## VORLIEGENDER TEXT
Tropensturm „Harvey“, der mit sintflutartigen Regenfällen die US-Bundesstaaten Texas und Louisiana heimsucht, macht unvermittelt unterschiedliche Aspekte der amerikanischen Gesellschaft sichtbar. Da ist einerseits die riesige Hilfsbereitschaft für Betroffene, von Nachbarn, professionellen Rettern, freiwilligen Helfern. Und selbst von Hollywood-Stars. Die Schauspielerin Sandra Bullock will eine Million Dollar für die Opfer des Hurrikans spenden und ruft dazu auf, es ihr gleichzutun.
Da ist andererseits ein US-Präsident, für den die Naturkatastrophe in Texas als Bühne dient, um sich erneut selbst zu inszenieren. Als wären Tweets, die angesichts der „historischen Niederschläge in Houston“ mit „Wow“ beginnen, ein probates Mittel, um Menschen zu trösten, die Hab und Gut verloren haben und sich in vielen Fällen nur noch mit ihren Kleidern am Leib retten konnten.
„Alle Wasser der Welt konnten seine (Trumps) Befriedigung nicht ertränken“, kommentierte ein Kolumnist der „New York Times“ Donald Trumps Auftritt vor der Feuerwehr in Corpus Christi (Texas) wo sich rund 1000 Leute eingefunden hatten, um den Präsidenten live zu erleben. „Was für ein Publikumszuspruch!“, rief der Commander-in-Chief begeistert aus. Für Trump ist offenbar selbst eine Katastrophe ein willkommener Anlass, um Wahlkampf zu betreiben – mit Prahlereien und Superlativen, wie er sie liebt.
Der Präsident schreckte auch nicht davor zurück, Ende letzter Woche seine umstrittene Begnadigung von Sheriff Joe Arpaio, den ein Gericht als Rassisten verurteilt hatte, abends zur besten Sendezeit am Fernsehen zu verkünden. Dies, weil er laut eigenem Bekunden annahm, dass ihm, der Quoten über alles liebt, die Berichterstattung über die Ankunft von Hurrikan „Harvey“ mehr Zuschauer bescheren würde.

[Einträge eines Datensatzes]
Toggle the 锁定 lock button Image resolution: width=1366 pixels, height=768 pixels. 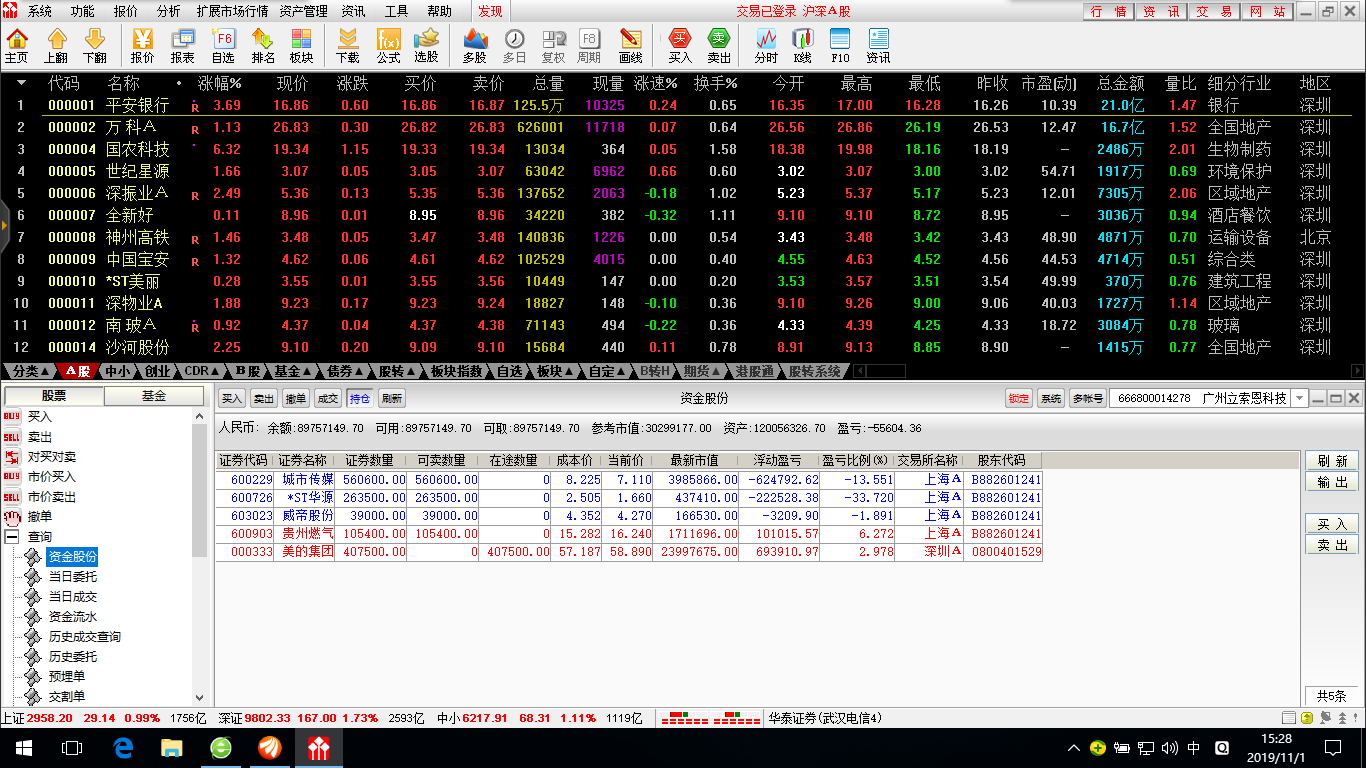(x=1018, y=399)
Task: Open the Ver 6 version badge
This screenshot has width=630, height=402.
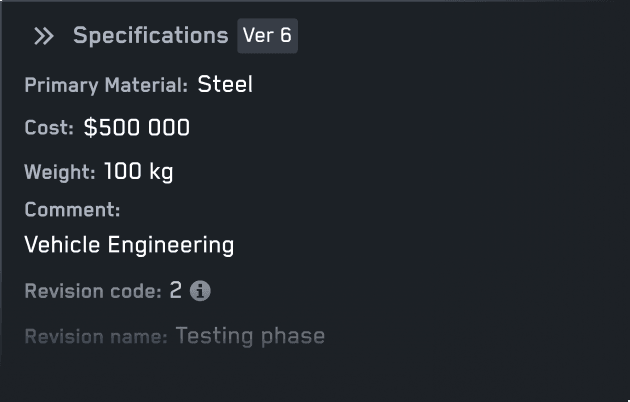Action: 267,35
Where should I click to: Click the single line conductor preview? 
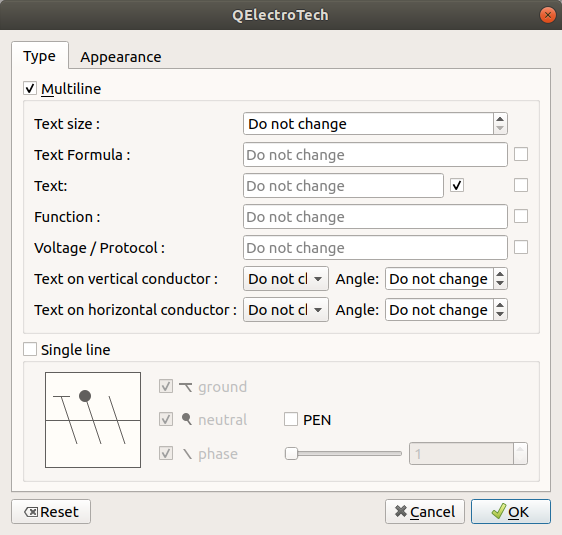click(x=93, y=420)
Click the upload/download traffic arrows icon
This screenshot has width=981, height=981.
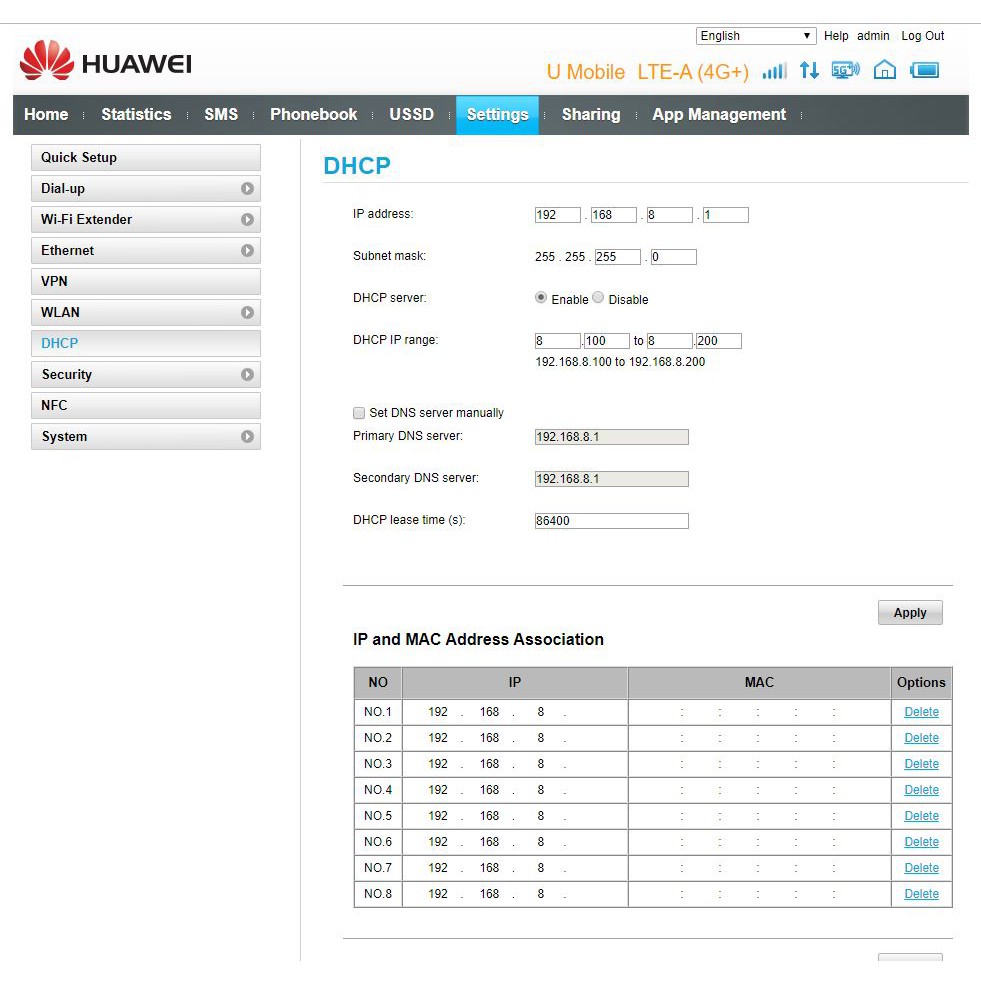point(809,72)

## ZU ERLEDIGENDE AUFGABEN
1. Wie viel Geld will Sandra Bullock laut dem Text über Tropensturm „Harvey“ für die Opfer spenden?
2. Schreib aus dem Text über Tropensturm „Harvey“ den Abschnitt beginnend bei „Da ist andererseits“ und endend bei „Leib retten konnten.“ erneut auf und benenne dabei „Houston“ in „Dallas“ um.
3. Welche Personen nennt der Text über Tropensturm „Harvey“ mit Namen?

## ANTWORTEN IN REIHENFOLGE
1. Eine Million Dollar.

2.
Da ist andererseits ein US-Präsident, für den die Naturkatastrophe in Texas als Bühne dient, um sich erneut selbst zu inszenieren. Als wären Tweets, die angesichts der „historischen Niederschläge in Dallas“ mit „Wow“ beginnen, ein probates Mittel, um Menschen zu trösten, die Hab und Gut verloren haben und sich in vielen Fällen nur noch mit ihren Kleidern am Leib retten konnten.

3. Sandra Bullock, Donald Trump, Joe Arpaio